#### Your task
Every line from the one containing "This screenshot has width=645, height=496." to the end of the records below must be copied exactly, and no pictures may be included.

Stored data

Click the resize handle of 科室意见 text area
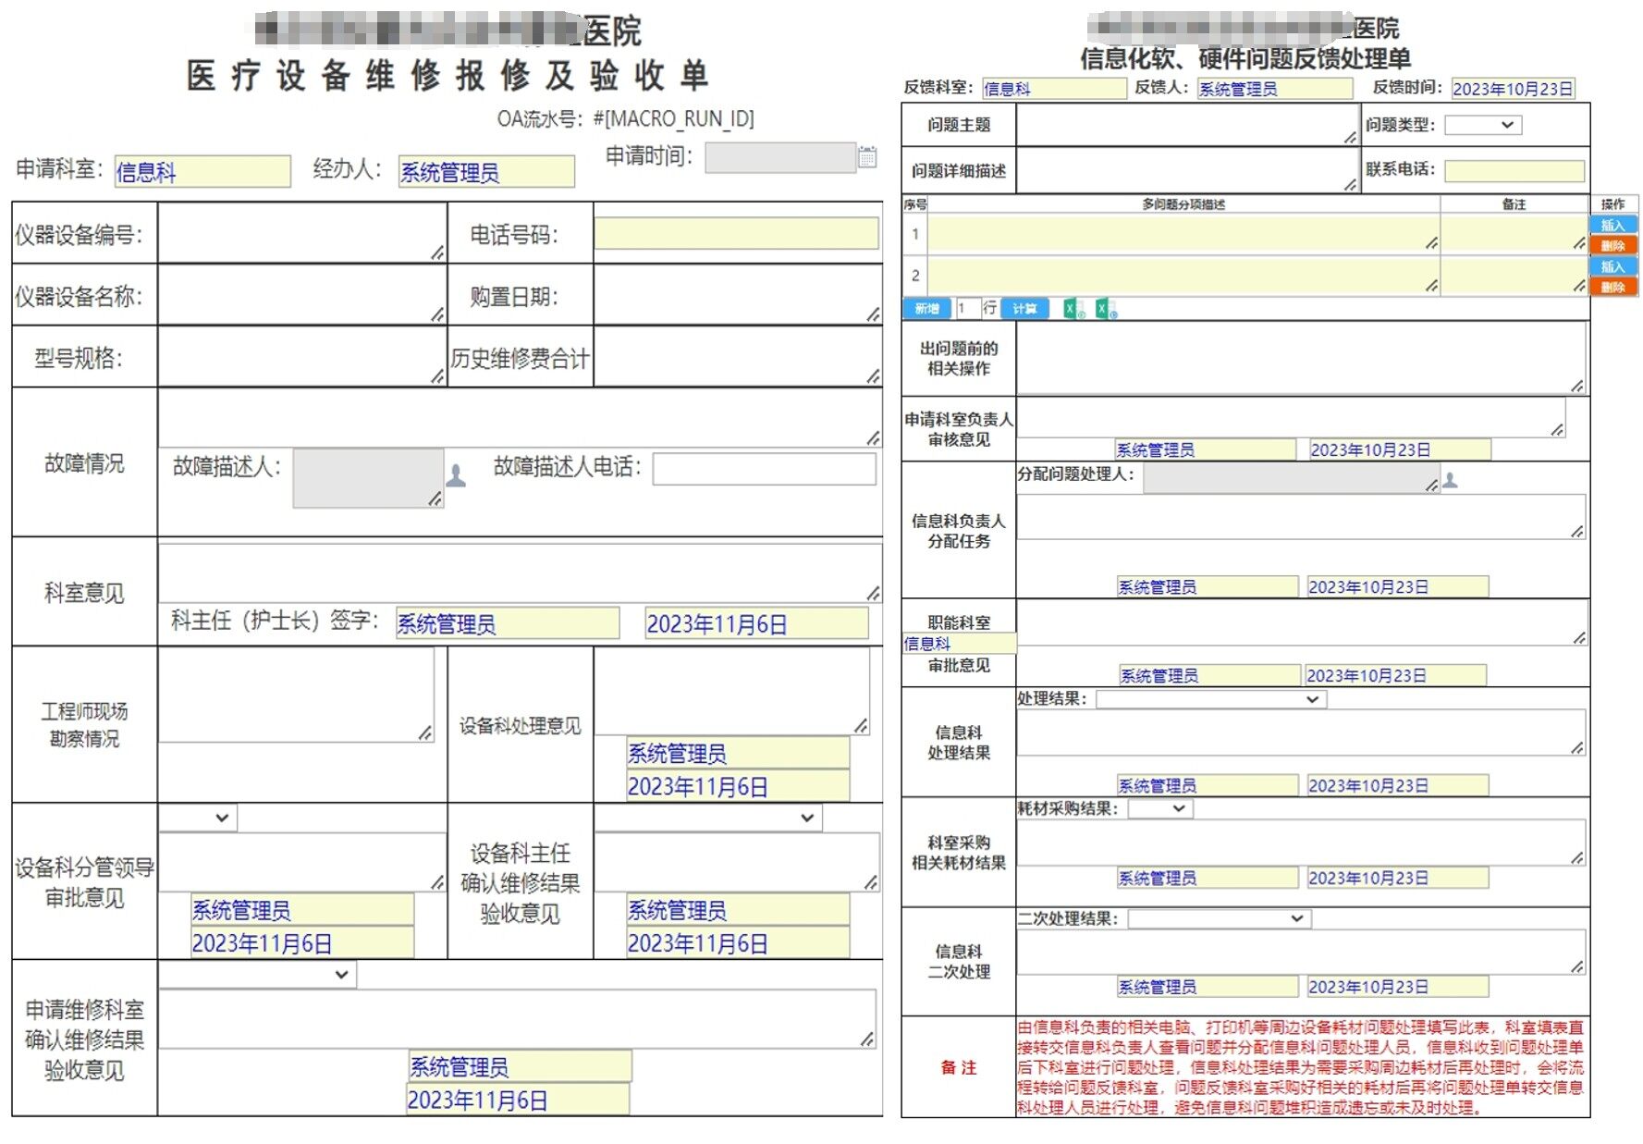 [x=872, y=593]
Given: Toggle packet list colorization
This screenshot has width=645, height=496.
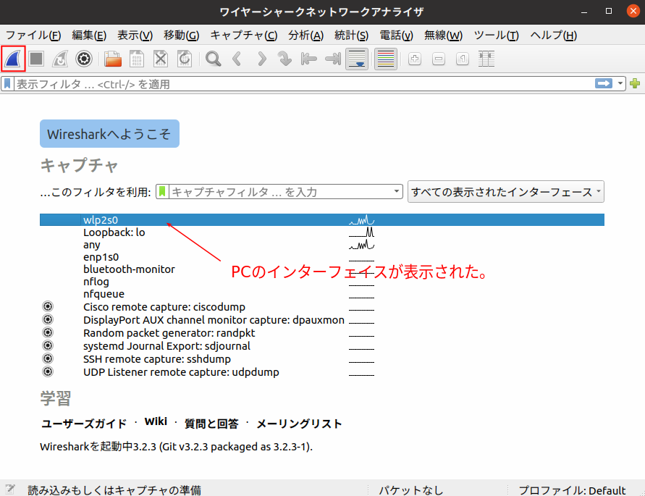Looking at the screenshot, I should 385,59.
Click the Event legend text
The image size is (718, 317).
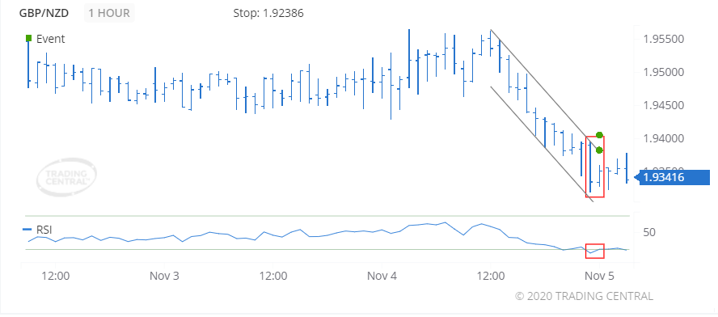pos(50,39)
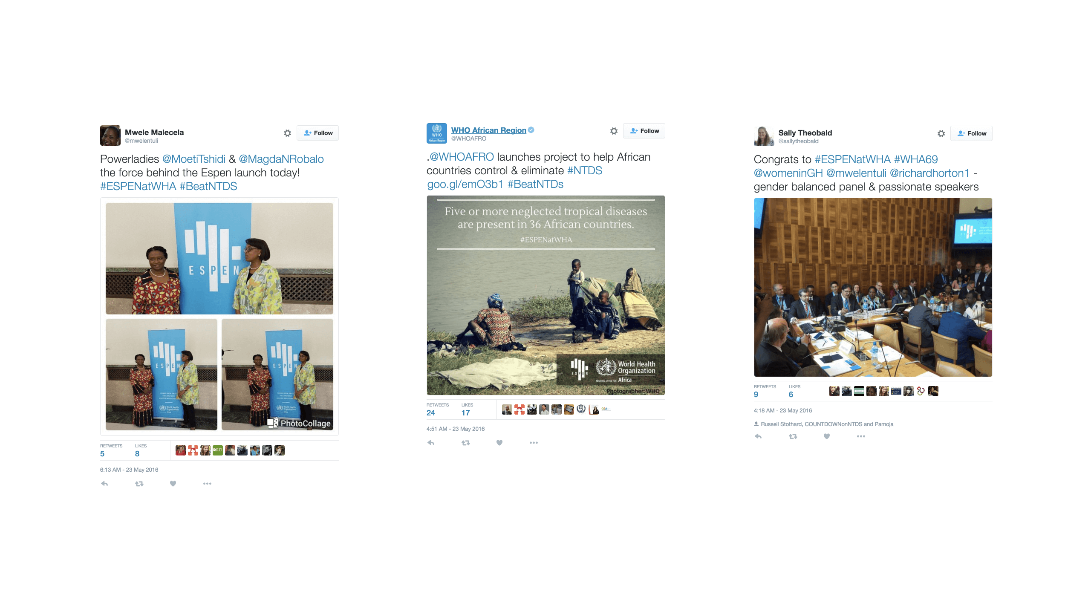This screenshot has width=1091, height=614.
Task: Like the WHO African Region tweet
Action: [499, 442]
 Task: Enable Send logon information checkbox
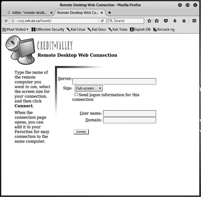point(76,95)
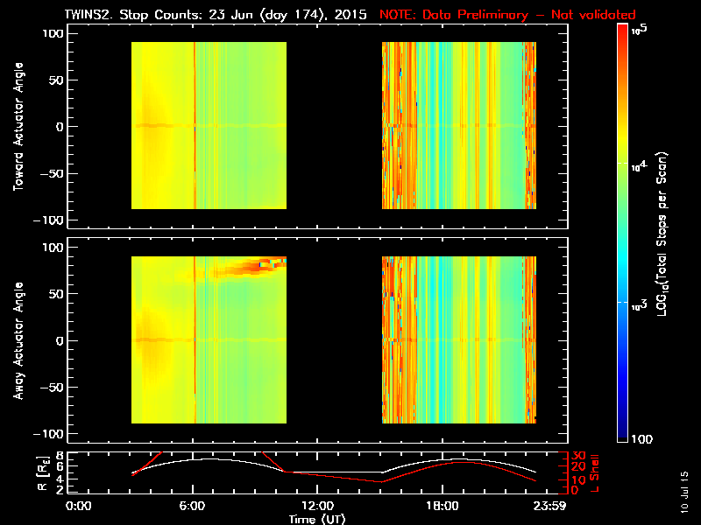
Task: Click the rainbow color bar scale
Action: pos(623,235)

#### Exercise solution
This screenshot has width=645, height=496.
Looking at the screenshot, I should 385,59.
Click the Event legend text
The image size is (718, 317).
pos(50,39)
This screenshot has width=1091, height=614.
Task: Like the WHO African Region tweet
Action: [499, 442]
 Task: Enable Send logon information checkbox
point(76,95)
Task: Click the rainbow color bar scale
Action: pos(623,235)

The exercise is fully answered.